Real estate developers in Maharashtra have approached the state Real Estate Regulatory Authority (RERA) to allow them to extend the project delivery timelines by about six months, as rising inflation in key commodities like steel and cement is making it difficult to continue construction. However, a section of developers clarified that they are not looking to halt construction.

Last week, CREDAI Maharashtra has written a letter to Ajoy Mehta, chairman of Maharashtra RERA stating that they will be forced to halt purchase of raw materials due to the upward spiral in prices, which in turn will impact timely construction of projects in the absence of the extension.

“It has become very difficult for the builders and developers to complete the project in the declared selling price, as the cost of construction has increased day by day. The developers are going to pause/stop the construction work for sometime to avoid purchasing the raw material with inflated price as it has become unbearable. It is understood that a period of 3-6 months will be required to settle down the raw material prices and to restore the post war effects,” Sunil Furde, president, CREDAI Maharashtra said in the letter to Maha RERA.

Developers said that the commodity prices which have been rising for the last two years, have seen a further increase since the start of the armed conflict between Russia and Ukraine leading to construction cost increase of 500 to 700 per square feet.

Kapil Gandhi, convenor PR, CREDAI Maharashtra said that smaller developers, and those in tier II and III cities are finding it particularly hard to sustain construction activity at the present inflation levels. “The developers in smaller cities of Maharashtra have a selling price of `3,000-4,000 per square feet, with cost escalations as high as this they will not be able to continue with construction activities and would like to stop purchases for sometime till the situation stabilises,” he said.

### TO DO
1. According to the text on Maharashtra developers, who chairs Maharashtra RERA?
2. Pick up the report on Maharashtra developers seeking more time from RERA right after its last sentence and keep it going.
The items have nothing to do with the text about Maharashtra developers.

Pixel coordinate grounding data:
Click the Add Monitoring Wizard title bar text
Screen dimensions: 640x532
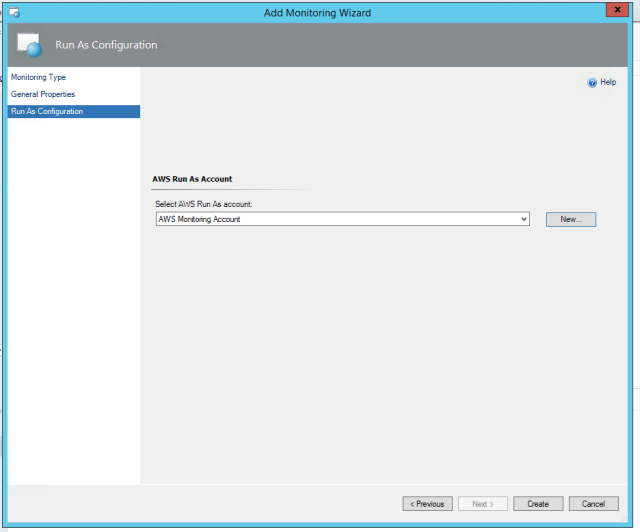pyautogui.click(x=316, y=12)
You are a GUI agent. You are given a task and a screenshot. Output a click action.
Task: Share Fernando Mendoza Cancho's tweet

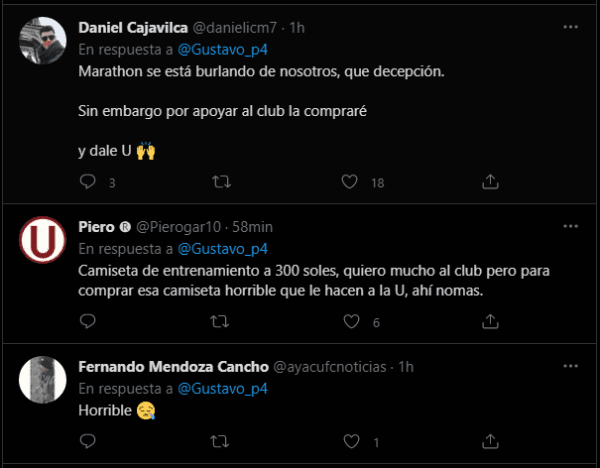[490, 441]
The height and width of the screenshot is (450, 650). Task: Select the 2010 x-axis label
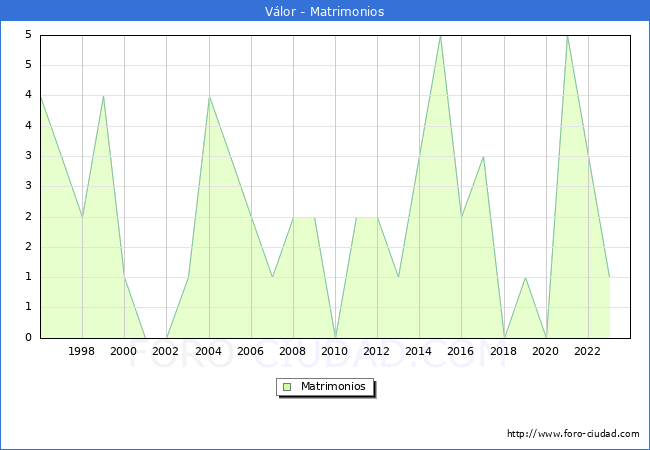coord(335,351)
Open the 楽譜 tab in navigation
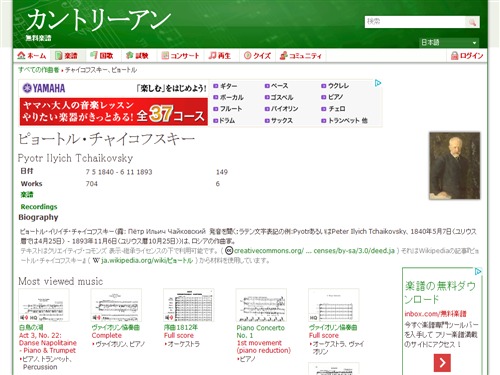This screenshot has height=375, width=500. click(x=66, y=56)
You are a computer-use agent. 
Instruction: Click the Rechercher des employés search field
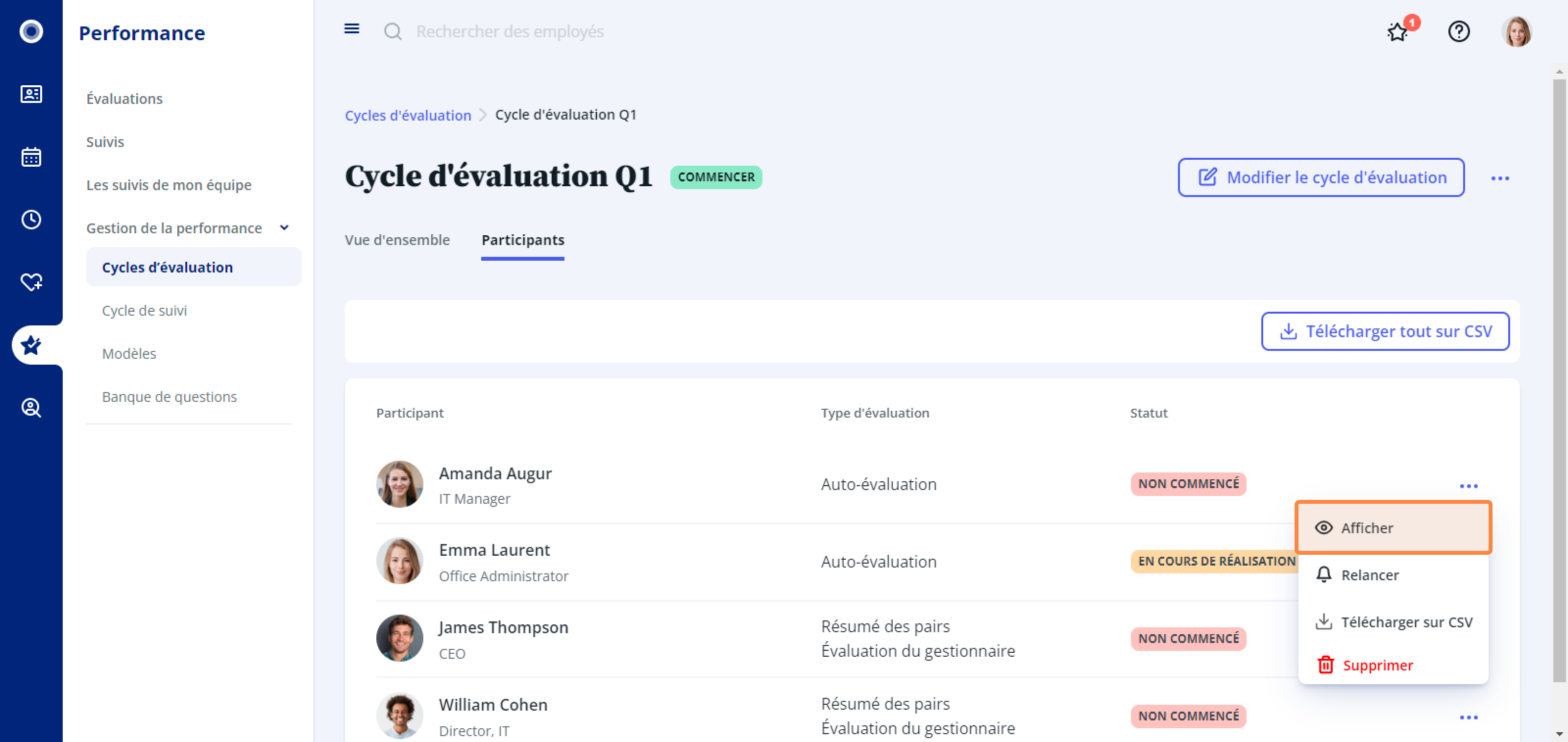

### PER-TASK OUTPUTS
1. Ajoy Mehta

2.
However, Boman Irani, president, CREDAI-MCHI told FE, “We are closely monitoring the situation and are presently not looking at discontinuing construction activities which can impact the project delivery timelines. As a responsible body, we are looking at different measures which can help us to control the rising costs of raw materials as well as spiralling construction costs. We are also in active dialogue with the concerned authorities for helping us to keep prices under control by expanding concessions etc and will chart out next steps accordingly.”

While some branded and tier I developers have been able to hike prices in cities like Mumbai and Pune to the tune of 7-10% in new projects, developers are concerned that price sensitive consumers in smaller cities will immediately retreat if prices are increased in those places, and holding back hikes.

Added to this, Real Estate (Regulation and Development) Act, 2016 states that if developers have sold 50% of their housing stock at a certain price, they cannot charge an escalation as per the RERA Act. This is making it hard for developers to pass on the cost increases. They cannot slow down the construction either, because missing delivery timelines is penalised under RERA, which is the reason an application has been given to the regulator for the concession.

There has been an about 45% increase in the prices of key commodities used in real estate since the start of the pandemic. Steel, for instance, has increased by 113%, cement by 33%, plumbing material by 110%, grill by 67%, among others.